Thursday, 6 November 2008

Ireland Paying For 'One Hell Of A Borrowing Binge'...

Country now paying for 'one hell of a borrowing binge'...

WE HAVE been on "one hell of a borrowing and spending binge" in recent years and now we have to face up to a radical change in our standard of living and expectations, the Céifin conference heard.

Jim Power, chief economist with Friends First, said the Government's role in allowing spending to grow by 10-12 per cent a year in recent years was "absolutely criminal" and we would now pay for that mismanagement.

Personal debt rose from €20 billion to more than €140 billion between 1999 and 2007, he said. "That is . . . one hell of a borrowing binge."

Asked about the role of the banks in fuelling spending, Mr Power said he had worked as a banker for 20 "very unhappy years" and the incentivisation structures always worried him.

"You were incentivised on the quantity of what you sold, not on the quality. I think the incentivisation structure did encourage irresponsible behaviour."

He said the Government would have to take tough decisions such as tackling taxation. "I wouldn't be in favour of a significant increase in taxes, but what I do think we need to look at is a significant widening of the tax base. It's not very popular, but I believe a property tax is essential."

He also urged against education cuts, saying education was the key factor if we were to emerge from the economic situation intact.

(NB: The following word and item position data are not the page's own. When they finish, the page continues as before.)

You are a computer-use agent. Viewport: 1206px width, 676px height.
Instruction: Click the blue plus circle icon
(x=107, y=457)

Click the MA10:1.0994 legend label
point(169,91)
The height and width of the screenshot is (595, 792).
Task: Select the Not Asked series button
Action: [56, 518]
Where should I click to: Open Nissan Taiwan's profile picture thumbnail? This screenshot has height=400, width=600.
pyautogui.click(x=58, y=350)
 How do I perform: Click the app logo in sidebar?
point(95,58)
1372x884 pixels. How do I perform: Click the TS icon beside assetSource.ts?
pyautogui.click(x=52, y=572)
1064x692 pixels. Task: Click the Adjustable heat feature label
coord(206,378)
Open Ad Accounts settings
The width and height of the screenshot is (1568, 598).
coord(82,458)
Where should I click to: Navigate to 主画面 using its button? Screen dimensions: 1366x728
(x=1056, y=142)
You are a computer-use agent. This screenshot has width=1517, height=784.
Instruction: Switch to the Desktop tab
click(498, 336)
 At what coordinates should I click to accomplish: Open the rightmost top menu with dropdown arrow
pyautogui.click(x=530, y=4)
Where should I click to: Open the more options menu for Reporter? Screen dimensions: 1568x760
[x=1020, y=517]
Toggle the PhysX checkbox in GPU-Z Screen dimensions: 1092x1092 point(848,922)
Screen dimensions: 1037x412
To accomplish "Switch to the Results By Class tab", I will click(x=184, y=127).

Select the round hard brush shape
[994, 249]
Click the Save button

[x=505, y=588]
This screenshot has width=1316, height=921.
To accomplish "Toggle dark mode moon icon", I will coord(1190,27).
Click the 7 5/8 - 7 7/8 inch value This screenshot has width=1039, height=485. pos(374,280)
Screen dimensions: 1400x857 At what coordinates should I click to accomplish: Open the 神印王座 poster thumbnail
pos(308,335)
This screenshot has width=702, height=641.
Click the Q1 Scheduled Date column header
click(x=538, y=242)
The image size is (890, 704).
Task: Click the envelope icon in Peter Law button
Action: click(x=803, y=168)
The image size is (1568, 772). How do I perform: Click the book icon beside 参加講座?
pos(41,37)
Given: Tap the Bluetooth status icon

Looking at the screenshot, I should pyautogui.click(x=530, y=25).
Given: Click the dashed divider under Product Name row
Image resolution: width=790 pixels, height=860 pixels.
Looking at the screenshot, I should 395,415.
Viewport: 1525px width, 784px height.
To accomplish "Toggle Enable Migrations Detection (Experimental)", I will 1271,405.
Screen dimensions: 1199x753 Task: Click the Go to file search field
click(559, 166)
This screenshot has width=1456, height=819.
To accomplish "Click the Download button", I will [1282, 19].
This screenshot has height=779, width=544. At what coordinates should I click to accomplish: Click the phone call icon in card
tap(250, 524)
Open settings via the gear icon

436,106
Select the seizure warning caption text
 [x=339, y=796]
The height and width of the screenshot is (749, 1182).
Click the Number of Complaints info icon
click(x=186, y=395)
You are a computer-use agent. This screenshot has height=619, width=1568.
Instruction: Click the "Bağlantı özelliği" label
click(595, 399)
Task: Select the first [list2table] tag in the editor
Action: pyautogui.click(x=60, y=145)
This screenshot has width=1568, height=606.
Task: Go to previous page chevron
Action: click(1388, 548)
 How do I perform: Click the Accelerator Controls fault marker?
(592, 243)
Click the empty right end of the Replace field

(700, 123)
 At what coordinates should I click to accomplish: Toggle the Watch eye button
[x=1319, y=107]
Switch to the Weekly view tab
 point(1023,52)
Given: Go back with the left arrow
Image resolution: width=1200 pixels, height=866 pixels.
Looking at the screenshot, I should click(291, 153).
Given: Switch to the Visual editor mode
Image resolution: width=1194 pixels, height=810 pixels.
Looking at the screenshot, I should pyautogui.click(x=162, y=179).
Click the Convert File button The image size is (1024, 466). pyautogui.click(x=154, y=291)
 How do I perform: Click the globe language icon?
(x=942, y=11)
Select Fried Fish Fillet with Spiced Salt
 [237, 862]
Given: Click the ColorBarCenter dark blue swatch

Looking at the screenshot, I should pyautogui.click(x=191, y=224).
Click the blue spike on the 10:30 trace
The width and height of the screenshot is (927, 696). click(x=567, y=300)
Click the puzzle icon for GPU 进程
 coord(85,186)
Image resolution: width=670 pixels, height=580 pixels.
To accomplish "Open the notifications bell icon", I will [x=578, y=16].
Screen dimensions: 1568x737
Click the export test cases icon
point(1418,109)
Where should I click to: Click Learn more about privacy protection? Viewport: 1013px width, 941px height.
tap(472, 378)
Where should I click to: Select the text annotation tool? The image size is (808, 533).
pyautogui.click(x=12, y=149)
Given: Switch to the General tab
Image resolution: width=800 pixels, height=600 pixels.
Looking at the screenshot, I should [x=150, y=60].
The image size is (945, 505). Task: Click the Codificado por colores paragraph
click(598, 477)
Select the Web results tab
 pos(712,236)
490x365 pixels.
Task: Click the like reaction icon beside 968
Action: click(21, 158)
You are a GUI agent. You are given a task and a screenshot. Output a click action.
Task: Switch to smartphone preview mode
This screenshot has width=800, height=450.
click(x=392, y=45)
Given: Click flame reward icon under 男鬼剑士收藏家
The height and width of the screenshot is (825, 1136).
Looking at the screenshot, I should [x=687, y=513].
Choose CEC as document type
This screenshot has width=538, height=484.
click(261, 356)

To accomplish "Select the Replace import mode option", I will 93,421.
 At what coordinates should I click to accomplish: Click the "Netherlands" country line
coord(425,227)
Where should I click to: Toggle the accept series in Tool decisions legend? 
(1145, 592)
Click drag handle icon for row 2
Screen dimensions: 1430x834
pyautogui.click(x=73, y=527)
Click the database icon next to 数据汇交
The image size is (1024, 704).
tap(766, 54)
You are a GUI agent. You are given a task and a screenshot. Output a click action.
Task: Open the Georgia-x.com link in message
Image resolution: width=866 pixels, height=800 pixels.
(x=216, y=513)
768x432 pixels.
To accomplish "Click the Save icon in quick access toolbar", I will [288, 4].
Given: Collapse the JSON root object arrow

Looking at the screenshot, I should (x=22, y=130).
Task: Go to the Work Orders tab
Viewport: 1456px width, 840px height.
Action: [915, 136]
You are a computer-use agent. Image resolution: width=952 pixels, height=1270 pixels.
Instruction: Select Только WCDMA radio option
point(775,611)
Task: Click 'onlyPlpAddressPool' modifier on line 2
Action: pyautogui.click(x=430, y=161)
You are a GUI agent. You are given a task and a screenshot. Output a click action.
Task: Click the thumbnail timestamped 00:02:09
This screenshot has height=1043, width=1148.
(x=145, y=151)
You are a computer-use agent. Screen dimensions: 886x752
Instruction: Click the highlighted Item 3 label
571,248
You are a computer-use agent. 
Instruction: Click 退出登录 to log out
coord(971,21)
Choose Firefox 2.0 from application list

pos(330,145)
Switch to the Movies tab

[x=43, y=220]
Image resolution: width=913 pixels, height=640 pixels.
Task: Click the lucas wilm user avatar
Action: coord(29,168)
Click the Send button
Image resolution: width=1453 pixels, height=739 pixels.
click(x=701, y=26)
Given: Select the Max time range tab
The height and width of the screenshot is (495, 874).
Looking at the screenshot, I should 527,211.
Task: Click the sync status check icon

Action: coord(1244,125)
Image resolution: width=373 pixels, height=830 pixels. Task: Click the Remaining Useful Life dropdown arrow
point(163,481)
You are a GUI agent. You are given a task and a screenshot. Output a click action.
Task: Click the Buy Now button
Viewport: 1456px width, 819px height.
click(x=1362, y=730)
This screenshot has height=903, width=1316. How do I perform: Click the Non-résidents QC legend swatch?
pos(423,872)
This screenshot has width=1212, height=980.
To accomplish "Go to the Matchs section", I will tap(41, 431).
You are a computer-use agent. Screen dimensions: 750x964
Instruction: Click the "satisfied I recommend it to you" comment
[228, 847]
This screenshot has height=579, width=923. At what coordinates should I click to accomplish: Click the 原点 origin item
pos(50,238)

Mary Forde, principal of the Presentation College, Athenry, painted a bleak picture when she spoke of teachers being forced into parenting roles because some parents were incapable of doing this. "It's not unusual for us to provide breakfast, dinner and supper for some children. And that's not just in my school," she said.

Ms Forde pointed to the Budget cutbacks which will come into force in January, and asked how schools would be able to continue to help such students.

"I really can't go to the convent again, looking for another extension of finance," she said.

Teachers were forced to intervene to assist children from broken homes and many felt they did not have the skills to help. Children from dysfunctional homes have told teachers "I wish there were no holidays" as they went on the summer break, she said.

Ms Forde was delivering the inaugural Patrick Hillery Memorial Lecture. The former president was a regular attender at the annual Céifin conferences.

Bishop Willie Walsh presented the 2008 Céifin award to Dr Hillery's widow Maeve.

Report by ALISON HEALY - Irish Times Newspaper.